Вишена, прервав беседу с Рагдаем, обернулся к кормчему, оглядел небо, потом посмотрел на Ладри, слишком уж сосредоточенно поедавшего рыбу:
– Идём вдоль берега ётов. Ночью лучше увидеть челны ётов, чем боевые ладьи данов, выходящих из засады. И фарватер там. клянусь Одином, больше подходит для ночного перехода.
– Хорошо! Как только пройдём остров, пусть кто-нибудь меня сменит, – ответил Гельга.
– Да. Тебя сменит Хринг. – Вишена махнул Гельге рукой и склонился к Ладри: – Ну что, беглец? Сначала следил за нами, а потом решил увязаться в поход? Учти, тебя никто не будет оберегать. Ты можешь погибнуть в первом бою. Если мы распорем днище о камни, тебя никто не спасёт. Что ты умеешь делать, как ты будешь нам полезен, чтоб мы кормили тебя? Клянусь Одином, если нам повстречается торговец, идущий обратно в сторону Греннлана или Ранрикии, я отправлю тебя домой. Если будешь упрямиться, продам в рабство фризам за мешок овса или отдам склавянам. Они тебя съедят.
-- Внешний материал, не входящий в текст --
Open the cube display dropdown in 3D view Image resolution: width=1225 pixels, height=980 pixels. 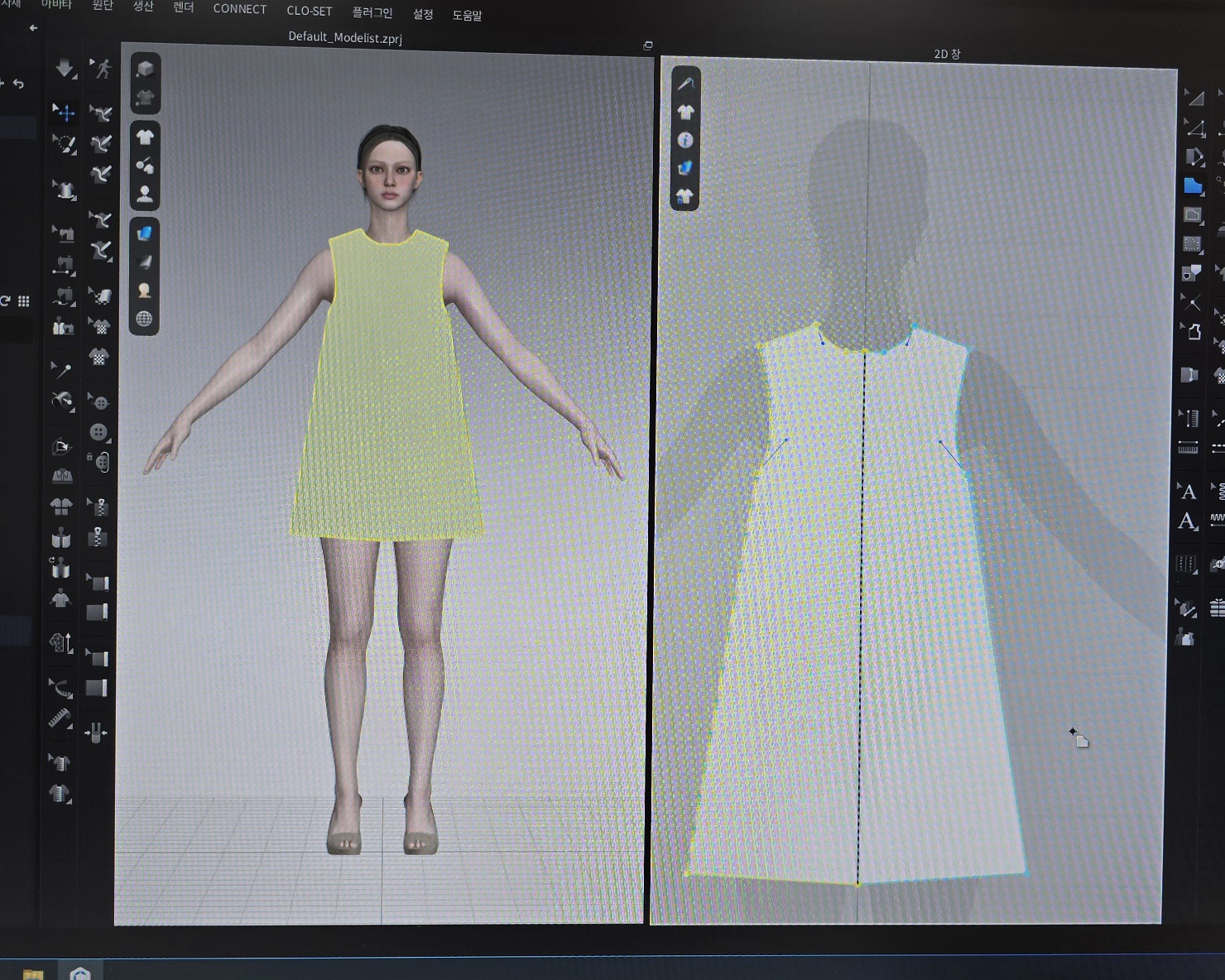click(145, 70)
Малыш Ладри съёжился и перестал жевать. Его белые ресницы задрожали, а босые пальцы ног поджались, как от мороза.
– Я… я не хочу. Я умею красться тайком.
– Ну, это я знаю. Ты идёшь тихо, как лис, но при этом сам становишься глух, как камень. – Вишена придал лицу грозное выражение.
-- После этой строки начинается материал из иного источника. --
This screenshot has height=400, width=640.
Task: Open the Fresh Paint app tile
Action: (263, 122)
– Ещё я немного знаю фризскую речь, – робко сказал мальчик.
– Я и сам её знаю.
– А ещё я могу пролезть даже в самые узкие расселины между камнями.
Вишена озадаченно повернулся к улыбающемуся Рагдаю:
– А я, наверное, не пролезу там, где не пролезет рысь.
– Вот видишь, значит, он может нам пригодиться, – сказал Рагдай и, помедлив, добавил: – Ладри, ты ведь слышал, о чём мы сейчас говорили с конунгом Вишеной?
– Нет, не слышал.
– Слышал. Так вот, иди на корму, к Гельге. И никому ничего не рассказывай. Хорошо? – Рагдай зябко закутался в шерстяной ромейский плащ. – И вот ещё. Разбуди вон того воина, что спит прислонившись щекой к мачте. Это Ацур. Пусть он даст тебе сандалии и обмотки. Обуйся. Ночью будет холодно.
– Рагдай, а правда, что ты был в Миклгарде и видел императора Ираклия? – Мальчик поднялся, подтягивая штаны, и восхищённо разглядывал тонкую вышивку золотой нитью на вороте рубахи склавянина.